The City of London built the Barbican estate in the 1970s and 1980s. But they didn’t build it for council tenants. They built it for stockbrokers, accountants, bankers, and city workers – office workers, that is, not nurses, street sweepers, or shop assistants. For those, they had built the Golden Lane estate.

This was the City of London’s pitch for letting flats in the Barbican.

The City sunk considerable amounts of money into the construction of the Barbican, as well as enough concrete to build several Channel tunnels. Their ostensible motive was to make money.

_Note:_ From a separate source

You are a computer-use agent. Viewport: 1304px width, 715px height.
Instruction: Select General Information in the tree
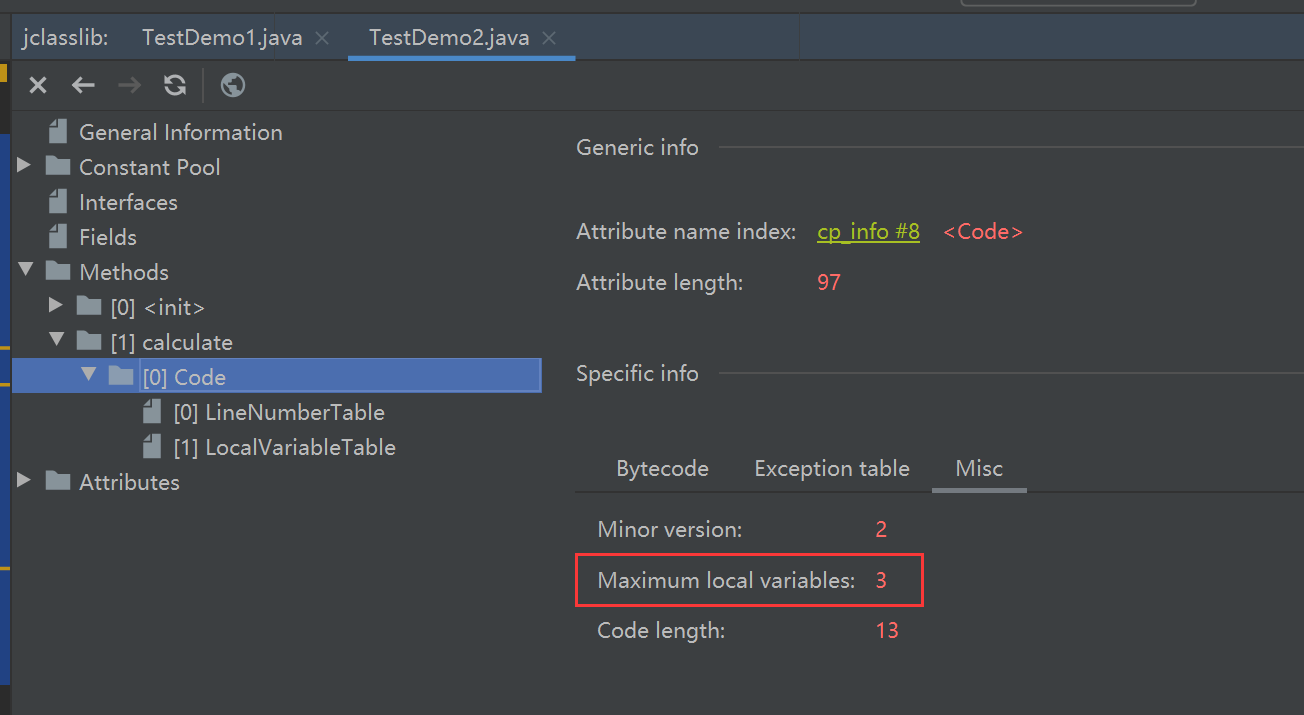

The flats were all designed to be let at high commercial rents, and nearly all of them were let that way as soon as each building was finished. Not in their wildest dreams, were the City dignitaries thinking of selling the flats.

Gracious living. That was the big lure in the 1970s apparently.

But then Margaret Thatcher arrived with her ‘Right To Buy’ scheme to allow council tenants to buy their flats at a discount. The City suddenly found itself in the position of having to allow its residents – the stockbrokers, accountants, and bankers to whom it had let these flats – to buy their flats at the same percentage discount at which the hard-working council tenants of any other council were being allowed to buy their flats. After a while, the City decided to go with the flow, and even sold, rather than reletting, vacant flats which came into their hands when tenancies came to an end. And, so, now nearly every flat in the Barbican estate has been purchased on a long lease, like flats in South Kensington and Notting Hill. But the stigma that the flats must once have been council flats remains.

Personally, I think that anyone who managed to buy their Barbican flat at a hefty discount should be prepared to endure the slight discomfort of being thought of as a former council tenant. It’s a small price to pay – and not as small as the price many of them paid for their flats.

It’s not all sunshine in the Barbican estate

I mentioned profit as the ‘ostensible reason’ for the City of London deciding to build the Barbican estate. In fact, the more pressing reason was a political one. There were rumblings in the 1970s about the fact that the City didn’t have many residents. The residents were mainly caretakers of office blocks. Politicians didn’t think it was right for the City of London to remain as a separate local authority when it didn’t have any voters, merely visitors who went and lived elsewhere every night and at weekends. Sensing which way the wind was blowing, the City set about trying to create a voter base. The Barbican estate provided it. They suddenly had several thousand new voters. These voters were not just useful to the City by existing. They have turned out to be highly vociferous and effective pressure group. They even managed to get the Crossrail route changed to avoid having tunnelling going on under their buildings.